Can anyone answer the chance that example tests of these questions were in its training set?
And it's just regurgitating the answers someone else wrote?
As I imagine it's a very high chance given how much uni lecturers recycle exam questions.
When I was at uni you could just get the last 5 years worth of questions from the library for almost any subject and guess what the questions were probably going to be. Often they just changed a few numbers.
Teaching undergrads is like a sausage factory, the actual intellectual value for undergrads is in the seminars, the practical value in the labs. The rest is showing you can regurgitate what you've been told.
> To the best of my knowledge—and I double-checked—this exam has never before been posted on the public Internet, and could not have appeared in GPT-4’s training data.
The exam, no, but most of the questions most certainly are. I know this because I've done extremely similar problems for homework and checked my answers online.
You can try phrasing the question in a way that it wouldn't be phrased but would still demonstrate understanding of concept.

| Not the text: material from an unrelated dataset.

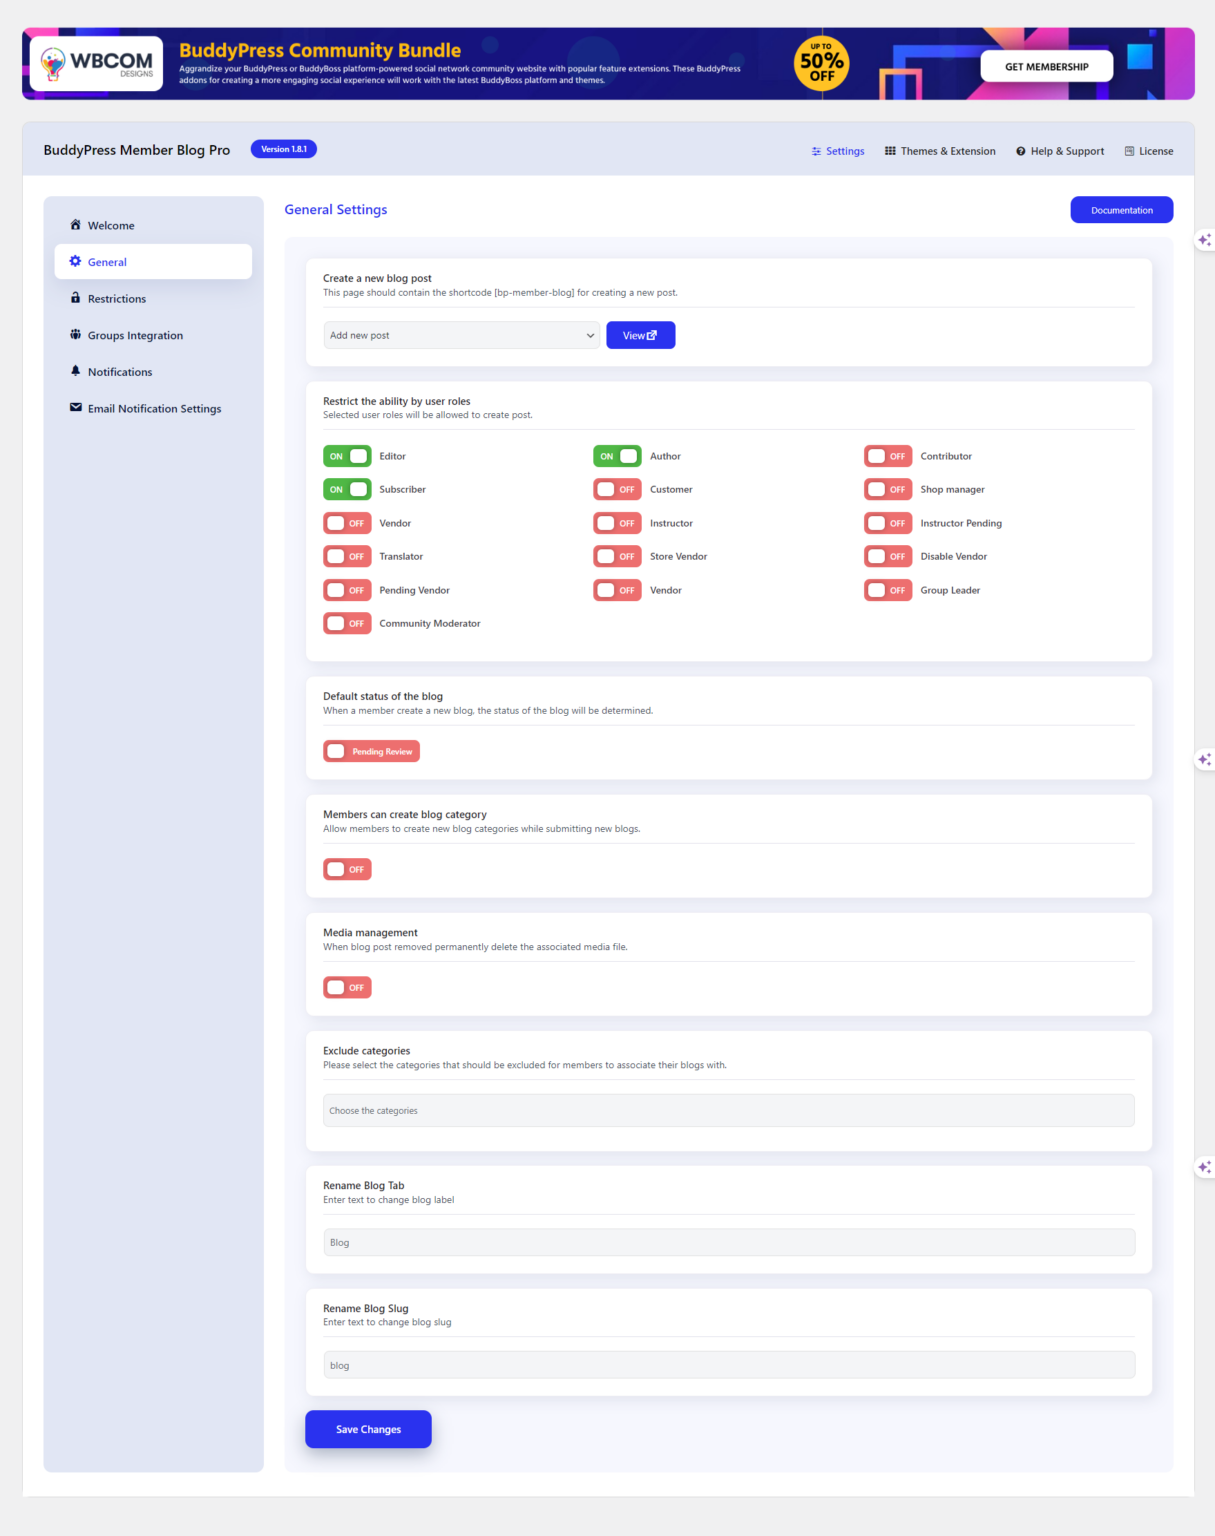This screenshot has width=1215, height=1536.
Task: Open the Choose the categories selector
Action: tap(728, 1110)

I remember Yann LeCun gave an interview and he came up with some random question like "If I'm holding a peace of paper with both of my hands above the desk and I release one what would happen". His point was that since the LLM doesn't have a world model it wouldn't be able to answer these trivial intuitive questions unless it saw something similar in the training set. And then the interviewer tried it and it failed. That was 3.5. I've tried many variation of that class of problem with 4 and it seems to generalize basic physics concepts quite well. So maybe 4 learned basic physics ? Why couldn't it learn QM theory as well ?
For a college graduate, that is the starting point. Test results are supposed to signal that the person can learn new things. While a fresh graduate needs a lot of supervision, they should quickly become more capable and productive.
For a language model, test results are the end. They are supposed to measure what the model is capable of. If you need better performance, you must train a better model.
It the college graduates who aren’t the way you describe, those who show initiative and responsibility in their work are the best hires. So not much changes.